» **Problem requirements**
Examine each line of the data. Copy those that contain the string "value".

━━━━━━━━━━━━━━━━

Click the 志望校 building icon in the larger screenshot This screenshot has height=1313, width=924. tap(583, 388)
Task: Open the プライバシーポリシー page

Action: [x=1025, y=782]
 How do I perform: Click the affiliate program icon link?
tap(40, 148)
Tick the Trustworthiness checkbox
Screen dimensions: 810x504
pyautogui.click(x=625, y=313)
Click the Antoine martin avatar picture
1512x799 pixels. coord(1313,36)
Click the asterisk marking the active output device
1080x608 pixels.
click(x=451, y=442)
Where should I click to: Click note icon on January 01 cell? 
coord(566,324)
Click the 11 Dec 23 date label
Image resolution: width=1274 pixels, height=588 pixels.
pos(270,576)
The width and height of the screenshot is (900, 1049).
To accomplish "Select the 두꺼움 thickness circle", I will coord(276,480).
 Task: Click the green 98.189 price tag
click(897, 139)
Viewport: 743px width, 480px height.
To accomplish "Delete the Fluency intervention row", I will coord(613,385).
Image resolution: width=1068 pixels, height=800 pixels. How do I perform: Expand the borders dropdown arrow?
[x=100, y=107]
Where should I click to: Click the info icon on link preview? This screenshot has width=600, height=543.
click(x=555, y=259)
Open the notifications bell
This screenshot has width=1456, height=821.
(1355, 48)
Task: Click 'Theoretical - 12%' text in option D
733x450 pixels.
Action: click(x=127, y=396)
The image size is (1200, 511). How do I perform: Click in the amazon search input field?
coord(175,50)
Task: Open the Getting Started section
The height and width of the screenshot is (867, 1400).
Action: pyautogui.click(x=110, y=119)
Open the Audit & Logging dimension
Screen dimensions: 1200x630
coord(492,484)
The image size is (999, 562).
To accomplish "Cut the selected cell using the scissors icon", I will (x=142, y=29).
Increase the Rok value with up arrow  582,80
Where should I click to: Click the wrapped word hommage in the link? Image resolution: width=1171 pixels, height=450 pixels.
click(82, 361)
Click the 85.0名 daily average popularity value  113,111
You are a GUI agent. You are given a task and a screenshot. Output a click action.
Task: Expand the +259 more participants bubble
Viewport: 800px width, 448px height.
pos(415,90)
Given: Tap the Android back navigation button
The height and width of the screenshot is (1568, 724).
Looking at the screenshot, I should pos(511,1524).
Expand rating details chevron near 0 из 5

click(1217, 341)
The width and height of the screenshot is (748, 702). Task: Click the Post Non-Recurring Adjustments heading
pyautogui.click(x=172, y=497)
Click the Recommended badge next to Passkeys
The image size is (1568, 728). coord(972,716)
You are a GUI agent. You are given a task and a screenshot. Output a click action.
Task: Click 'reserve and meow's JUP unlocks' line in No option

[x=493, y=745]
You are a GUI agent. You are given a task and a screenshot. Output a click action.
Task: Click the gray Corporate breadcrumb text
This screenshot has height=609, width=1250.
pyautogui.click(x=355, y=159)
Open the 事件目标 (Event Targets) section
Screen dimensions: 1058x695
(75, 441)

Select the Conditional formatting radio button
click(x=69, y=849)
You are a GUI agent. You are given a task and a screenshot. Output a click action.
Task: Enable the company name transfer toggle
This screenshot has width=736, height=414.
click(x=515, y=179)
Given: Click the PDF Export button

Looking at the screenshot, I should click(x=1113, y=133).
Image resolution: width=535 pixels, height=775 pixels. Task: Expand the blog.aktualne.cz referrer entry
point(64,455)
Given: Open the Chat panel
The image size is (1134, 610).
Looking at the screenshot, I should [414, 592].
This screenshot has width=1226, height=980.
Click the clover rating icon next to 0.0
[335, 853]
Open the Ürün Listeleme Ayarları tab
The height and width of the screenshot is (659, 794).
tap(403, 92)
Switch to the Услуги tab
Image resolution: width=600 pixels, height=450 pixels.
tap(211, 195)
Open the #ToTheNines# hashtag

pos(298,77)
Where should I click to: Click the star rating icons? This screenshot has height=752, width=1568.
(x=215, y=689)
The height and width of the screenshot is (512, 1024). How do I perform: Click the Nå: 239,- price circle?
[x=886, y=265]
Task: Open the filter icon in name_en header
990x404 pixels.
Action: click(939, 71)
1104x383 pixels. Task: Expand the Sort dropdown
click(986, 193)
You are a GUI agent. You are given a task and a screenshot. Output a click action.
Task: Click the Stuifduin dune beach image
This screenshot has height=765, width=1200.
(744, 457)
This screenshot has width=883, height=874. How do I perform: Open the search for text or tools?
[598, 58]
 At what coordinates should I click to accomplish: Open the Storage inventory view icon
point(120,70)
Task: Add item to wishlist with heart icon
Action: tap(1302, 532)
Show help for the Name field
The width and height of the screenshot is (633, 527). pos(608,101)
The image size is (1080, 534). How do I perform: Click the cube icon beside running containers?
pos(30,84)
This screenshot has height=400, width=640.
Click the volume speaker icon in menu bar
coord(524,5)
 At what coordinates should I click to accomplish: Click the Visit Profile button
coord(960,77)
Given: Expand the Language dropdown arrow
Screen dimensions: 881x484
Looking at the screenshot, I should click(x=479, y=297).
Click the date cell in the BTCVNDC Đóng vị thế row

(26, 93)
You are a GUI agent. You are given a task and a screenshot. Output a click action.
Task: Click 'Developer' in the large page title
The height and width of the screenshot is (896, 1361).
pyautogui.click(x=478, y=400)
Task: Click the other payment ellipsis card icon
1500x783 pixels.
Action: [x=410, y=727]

━━━━━━━━━━━━━━━━

» **Written reply**
Increase the Rok value with up arrow  582,80
Click the 85.0名 daily average popularity value  113,111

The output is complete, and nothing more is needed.